I was searching for some homeschool info. but what should I find. From Catholic Exchange, some time ago. But still relevant.
This past weekend our homeschool group held its biennial Catholic Homeschool Conference. I gave a talk titled, “Getting Started: Jump Start Your Homeschool to a Slam Bang Success with Practical Tips, Helpful Resources, and Timely Advice.” A real mouthful! We cut the title for the program.
In my talk, the most important point I made is that homeschooling is not about getting into Harvard or receiving a basketball scholarship. Homeschooling is about love. But what does that mean?
Later on Saturday as I was reading at my table, a dad came up to me. He was excited and had to share something with me. This family has been homeschooling from some time and the dad did not know about the theme of my talk. Our family has known this family for quite a few years.
Their older son is now 20 and is a full time student at a local college. Like many college students, he also works. Friday was a long day for many of the conference volunteers, vendors, and speakers. When the mom got home that evening after a very long day, the son happened already to be home relaxing, watching a movie while eating his dinner, also after a very long day of classes and work.
This young man had a choice to make. He could have ignored his mother and siblings and continued to watch his movie without interruption. He didn’t. He could have paused the movie, gone in, said, “Hello,” and returned to his little haven of peace and quiet. He didn’t. He chose a different path. He turned off the TV and chose instead to go into the kitchen and visit his mom and siblings. He could have also chosen a far different path. He could have chosen to go out with his friends to a local bar. He didn’t.

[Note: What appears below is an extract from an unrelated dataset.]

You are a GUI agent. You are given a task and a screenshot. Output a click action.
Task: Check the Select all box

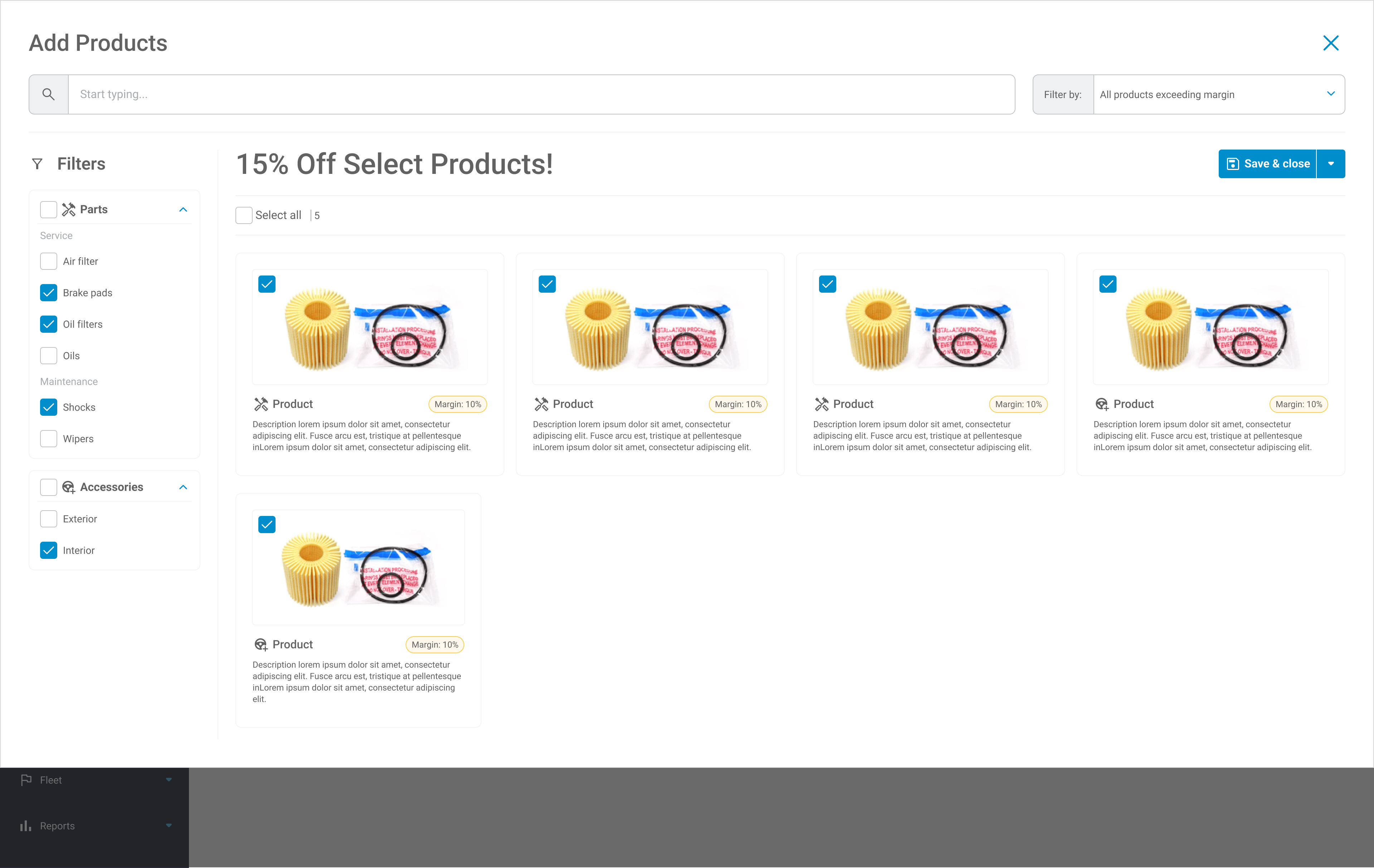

Why was this father so excited that he had to share this story? His son chose the better path, freely and joyfully. This father was firmly convinced it was because of two reasons. They homeschooled. But, more importantly, the mother homeschooled in such a way that her children want to be around her, they want to express their love by being around her. They enjoy her company as much as she enjoys them. That is what homeschooling is all about.
Lest you think this is an isolated family, I was walking through the conference hall, running back and forth between two tables, when a seventeen-year-old high school boy jumped out at his mom and startled her by joyfully saying, “Mom,” and hugging her. She, of course, smiled and hugged him back and engaged him in a short conversation.
Now, not all children are quite so freely expressive. The young man in the first example never would have done that because he is far too shy. But both stories illustrate what homeschooling should be all about: love. As St. Francis de Sales said, “Love must become the fundamental principle of our lives and education.”
The ideal is possible. I have seen it. It’s not the case in every situation. I could share plenty of sad stories too. But, every once in a while the grace of our Heavenly Father shines through, illuminating our valley of tears. The key to homeschool success is love.
“Love is patient; love is kind. Love is not jealous, it does not put on airs, it is not snobbish. Love is never rude, it is not self-seeking, it is not prone to anger; neither does it brood over injuries. Love does not rejoice in what is wrong but rejoices with the truth. There is no limit to love’s forbearance, to its trust, its hope, its power to endure. Love never fails” (1 Cor. 13:4-8).